RECORDED DATA –
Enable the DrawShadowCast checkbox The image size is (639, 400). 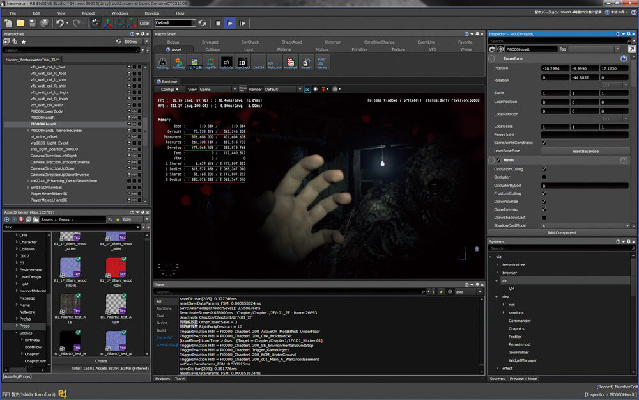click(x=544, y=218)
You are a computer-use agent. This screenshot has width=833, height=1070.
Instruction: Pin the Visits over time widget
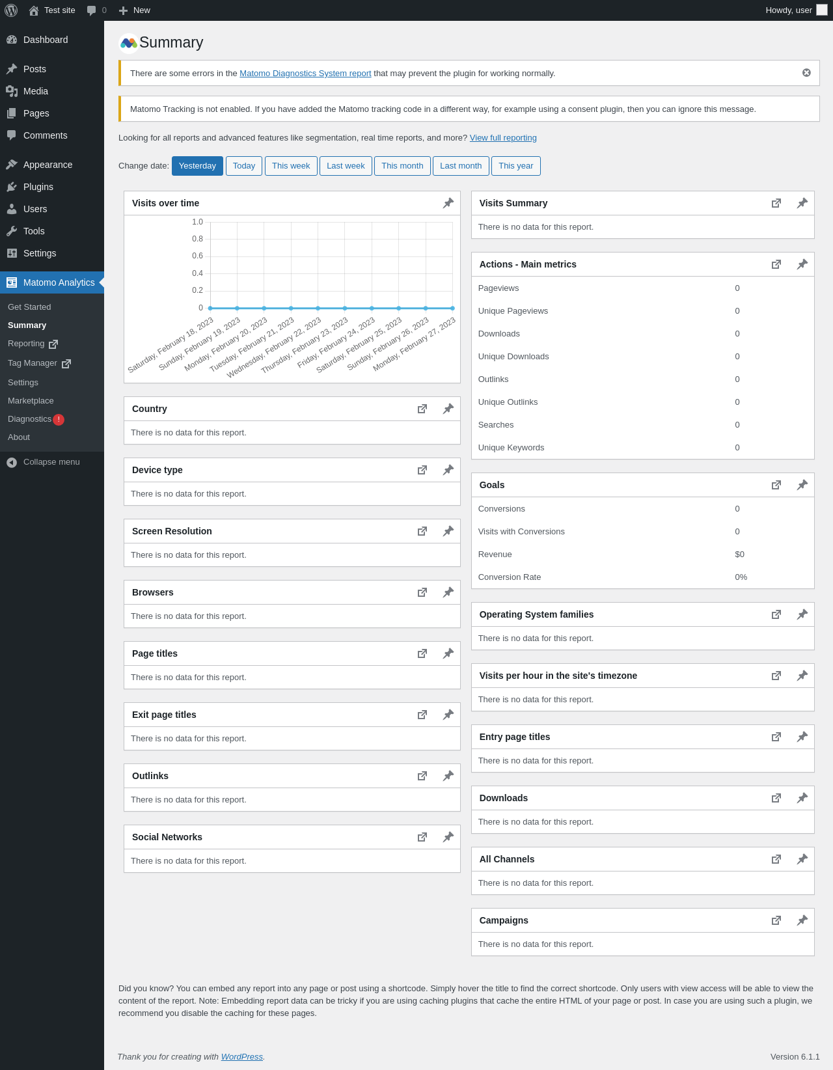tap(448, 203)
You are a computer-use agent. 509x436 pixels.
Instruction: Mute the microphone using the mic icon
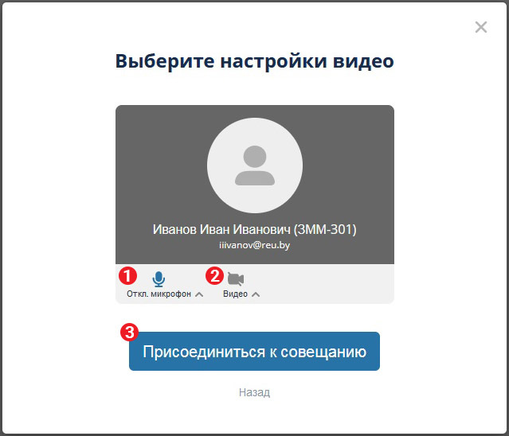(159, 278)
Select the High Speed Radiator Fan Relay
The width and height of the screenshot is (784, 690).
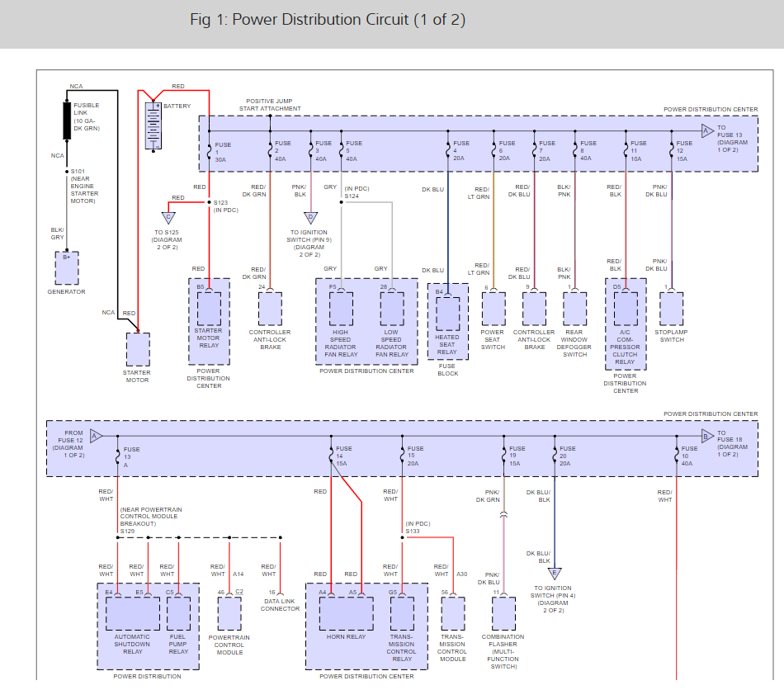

WORK INSTRUCTIONS – Your answer should be each line of the data that contains the word "width", copied as it stands.

RESPONSE TO THIS TASK –
You are a computer-use agent. This screenshot has width=833, height=1070.
The width and height of the screenshot is (784, 690).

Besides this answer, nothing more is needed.